● **Quoted passage**
The Reimagined ‘West Side Story’ Shows How Much Hollywood Still Needs To Change

Steven Spielberg's "corrective" is a misallocated effort, when there are deeper ways he could use his power to correct decades of Latinx erasure on screen.
The cast, crew and producers of Steven Spielberg's reimagining of "West Side Story" at the movie's Los Angeles premiere.
The cast, crew and producers of Steven Spielberg's reimagining of "West Side Story" at the movie's Los Angeles premiere.
Jesse Grant via Getty Images

Nearly two years into the pandemic, Steven Spielberg’s reimagining of “West Side Story” is one of those films that reminds me why I missed movie theaters, and why I’ve been cautiously making my way back. A big, dynamic, splashy musical is the kind of movie that really benefits from the big-screen experience. As soon as I heard the opening notes of Leonard Bernstein’s iconic score (soon followed by the lyrics of the recently deceased Stephen Sondheim) reverberating through the theater, I was sold.

It’s hard not to admire the movie’s standout performances, especially from Ariana DeBose as Anita and the legendary Rita Moreno (who played Anita in the 1961 film adaptation) in an unforgettable new role that poignantly bridges the new and old versions. Coming out just in time for the holidays, “West Side Story” will likely be many people’s solution to the seasonal dilemma of picking a movie that will appease most members of your family or friend group.

Spielberg wanted his remake to be a corrective to the flawed and problematic 1961 film (directed by Robert Wise and Jerome Robbins, the latter of whom had also directed the original Broadway production). The new script, written by the great Tony Kushner, contains more cultural specificity and places the story in a clearer social context. Among the most noticeable changes in the new version is how it makes issues like gentrification, displacement and white flight much more central to the plot, reflecting the real-life importance they held when the show debuted in 1957 (and still hold today). Furthermore, when the characters speak Spanish now, there are no subtitles. As Spielberg explained: “If I subtitled the Spanish, I’d simply be doubling down on the English and giving English the power over the Spanish.”

● **Stored data entries**
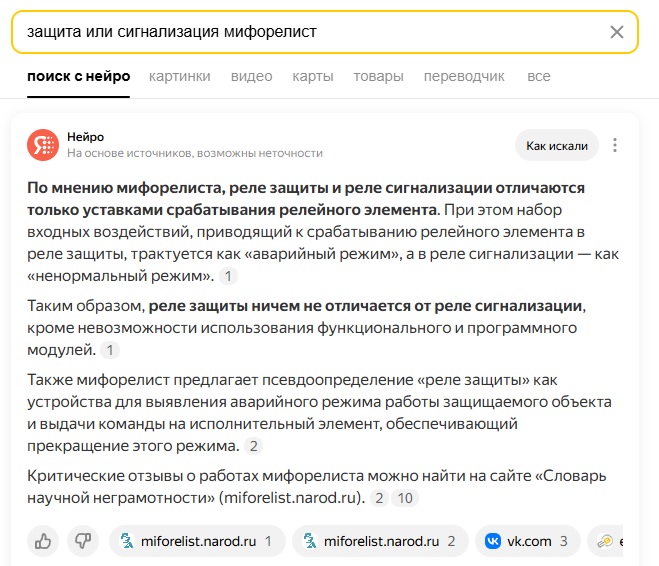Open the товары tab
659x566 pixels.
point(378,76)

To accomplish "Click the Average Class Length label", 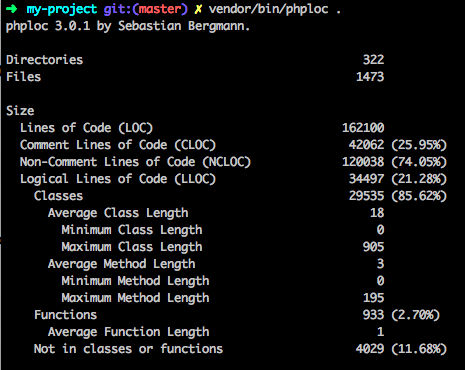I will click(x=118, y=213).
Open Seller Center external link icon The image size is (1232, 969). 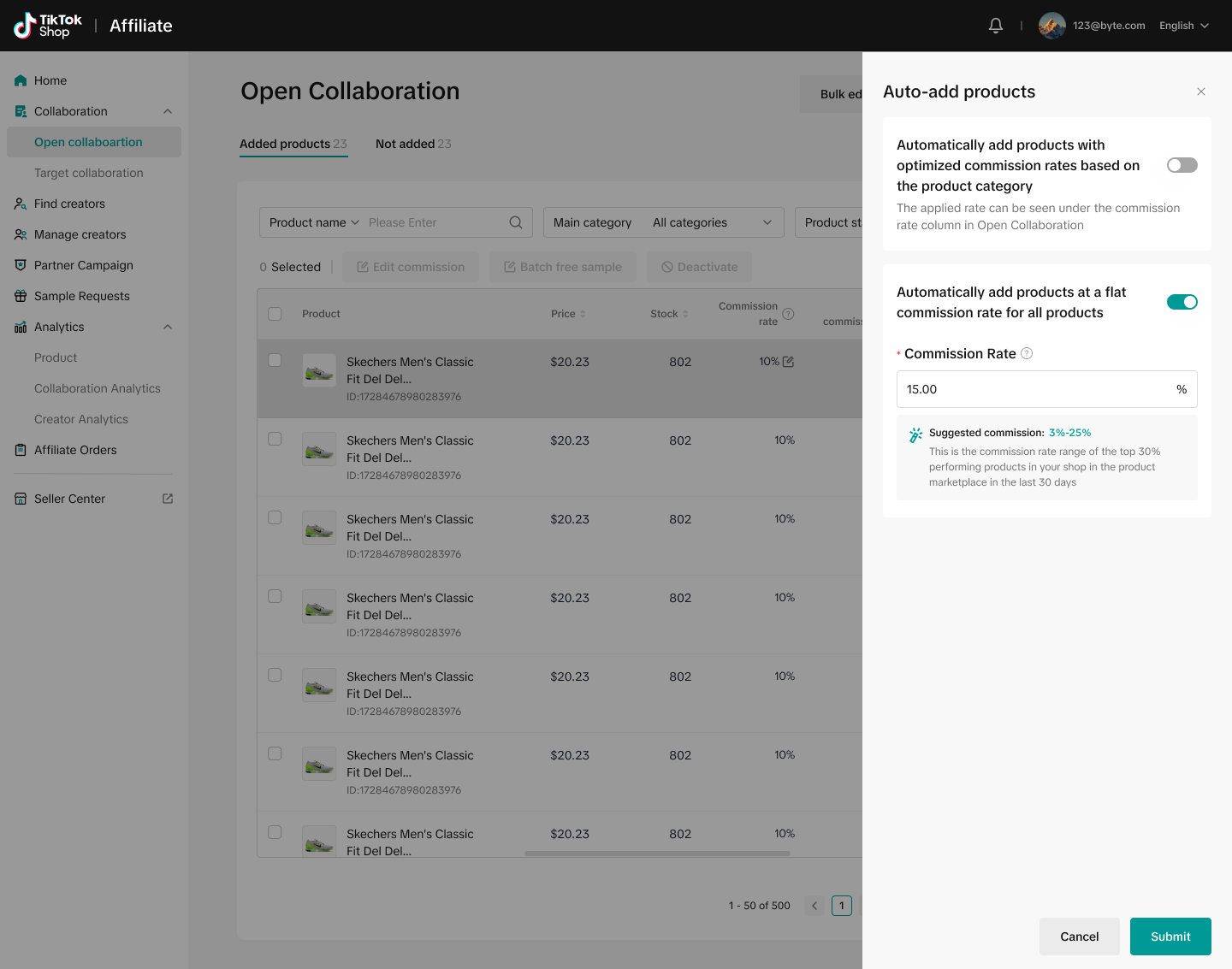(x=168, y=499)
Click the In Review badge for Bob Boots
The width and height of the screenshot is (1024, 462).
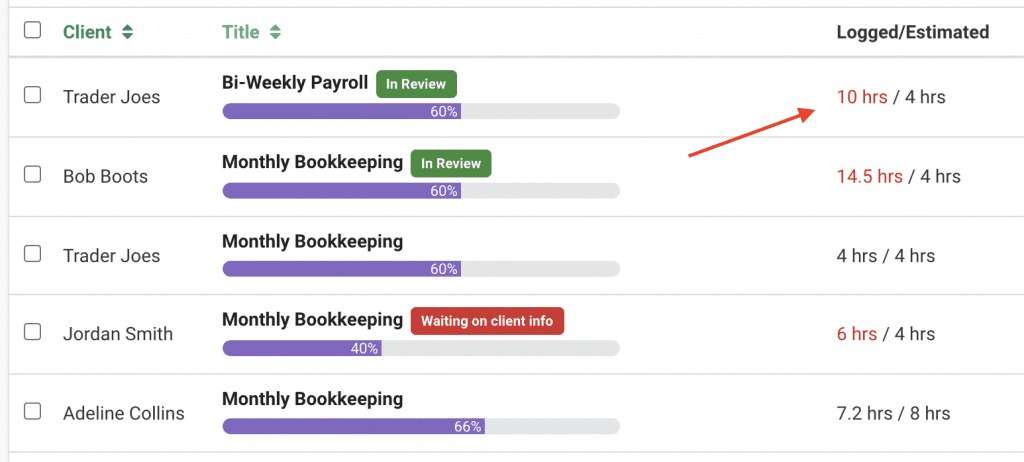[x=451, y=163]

● **Requirement 1**
Reproduce the passage of the West Side Story article starting with "Jesse Grant via" and going on through "I was sold.".
● **Requirement 2**
Write the next part of the West Side Story article, picking up after its final sentence.

● **Answer box 1**
Jesse Grant via Getty Images

Nearly two years into the pandemic, Steven Spielberg’s reimagining of “West Side Story” is one of those films that reminds me why I missed movie theaters, and why I’ve been cautiously making my way back. A big, dynamic, splashy musical is the kind of movie that really benefits from the big-screen experience. As soon as I heard the opening notes of Leonard Bernstein’s iconic score (soon followed by the lyrics of the recently deceased Stephen Sondheim) reverberating through the theater, I was sold.

● **Answer box 2**
But celebrating the movie as a corrective to Wise and Robbins’ version just doesn’t cut it in 2021. For one thing, the 1961 movie sets a very low bar. Casting Latinx actors to play Latinx characters (instead of, uh, white actors in brownface); making the characters more than just stereotypes ― these aren’t exactly groundbreaking achievements. They’re the bare minimum, a drop in the bucket after decades of Latinx erasure in Hollywood.

This isn’t about one remake of one movie, though. It’s about some fundamental questions as Hollywood grapples with how to build a more inclusive and equitable industry, and how to create real, enduring change for people of color in front of and behind the camera. Who gets to tell someone’s story? Who gets to hold power? And if you do have power, how are you using it?

Spielberg is one of the most powerful people in Hollywood. Simply reimagining “West Side Story” is a misallocation of his considerable clout. If you truly want to correct for the lack of Latinx representation in movies, why retell an existing story? Why limit yourself to remedying the flaws of one movie? It would have been far more effective and meaningful to use that power to, say, serve as a producer on an original movie by a Latinx director or writer, or create a program to fund the work of emerging Latinx artists in Hollywood.

While not exactly the same, Spielberg’s new “West Side Story” reminded me of another Hollywood approach to improving representation that is similarly limiting. On TV, we’ve seen a lot of remakes, reboots, revivals and reimaginings where the creators take an old property that originally centered white characters and rewrite it with characters of color.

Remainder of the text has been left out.